Loss-of-function mutations in UDP-Glucose 6-Dehydrogenase cause recessive developmental epileptic encephalopathy
Holger Hengel, Célia Bosso-Lefèvre, George Grady, Emmanuelle Szenker‐Ravi, Hankun Li, Sarah B. Pierce, Élise Lebigot, Thong-Teck Tan, Michelle Eio, Gunaseelan Narayanan, Kagistia Hana Utami, Monica Yau, Nader Handal, Werner Deigendesch, Reinhard Keimer, Hiyam Marzouqa, Meral Gunay‐Aygun, Michael Muriello, Hélène Verhelst, Sarah Weckhuysen, Sonal Mahida, Sakkubai Naidu, Terrence Thomas, Jiin Ying Lim, Ee Shien Tan, Damien Haye, Michèl A.A.P. Willemsen, Renske Oegema, Wendy G. Mitchell, Tyler Mark Pierson, Marisa V. Andrews, Marcia Willing, Lance H. Rodan, Tahsin Stefan Barakat, Marjon van Slegtenhorst, Ralitza H. Gavrilova, Diego Martinelli, Tal Gilboa, Abdullah Tamim, Mais O. Hashem, Moeenaldeen AlSayed, Maha Abdulrahim, Mohammed Al‐Owain, Ali Awaji, Adel Mahmoud, Eissa Faqeih, Ali Al Asmari, Sulwan Algain, Lamyaa Jad, Hesham Aldhalaan, Ingo Helbig, David A. Koolen, Angelika Rieß, Ingeborg Kraegeloh‐Mann, Peter Bauer, Süleyman Gülsüner, Hannah Stamberger, Alvin Yu Jin Ng, Sha Tang, Sumanty Tohari, Boris Keren, Laura Schultz‐Rogers, Eric W. Klee, Sabina Barresi, Marco Tartaglia, Hagar Mor‐Shaked, Sateesh Maddirevula, Amber Begtrup, Aida Telegrafi, Rolph Pfundt, Rebecca Schüle, Brian Ciruna, Carine Bonnard, Mahmoud A. Pouladi, James Stewart, Adam Claridge‐Chang, Dirk J. Lefeber, Fowzan S. Alkuraya, Ajay S. Mathuru, Byrappa Venkatesh, Joseph Barycki, Melanie A. Simpson, Saumya Shekhar Jamuar, Lüdger Schöls, Bruno Reversade
Abstract
Developmental epileptic encephalopathies are devastating disorders characterized by intractable epileptic seizures and developmental delay.
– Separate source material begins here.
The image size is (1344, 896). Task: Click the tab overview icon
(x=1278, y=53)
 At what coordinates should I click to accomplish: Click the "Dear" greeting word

Here, we report an allelic series of germline recessive mutations in UGDH in 36 cases from 25 families presenting with epileptic encephalopathy with developmental delay and hypotonia. UGDH encodes an oxidoreductase that converts UDP-glucose to UDP-glucuronic acid, a key component of specific proteoglycans and glycolipids. Consistent with being loss-of-function alleles, we show using patients' primary fibroblasts and biochemical assays, that these mutations either impair UGDH stability, oligomerization, or enzymatic activity. In vitro, patient-derived cerebral organoids are smaller with a reduced number of proliferating neuronal progenitors while mutant ugdh zebrafish do not phenocopy the human disease. Our study defines UGDH as a key player for the production of extracellular matrix components that are essential for human brain development. Based on the incidence of variants observed, UGDH mutations are likely to be a frequent cause of recessive epileptic encephalopathy.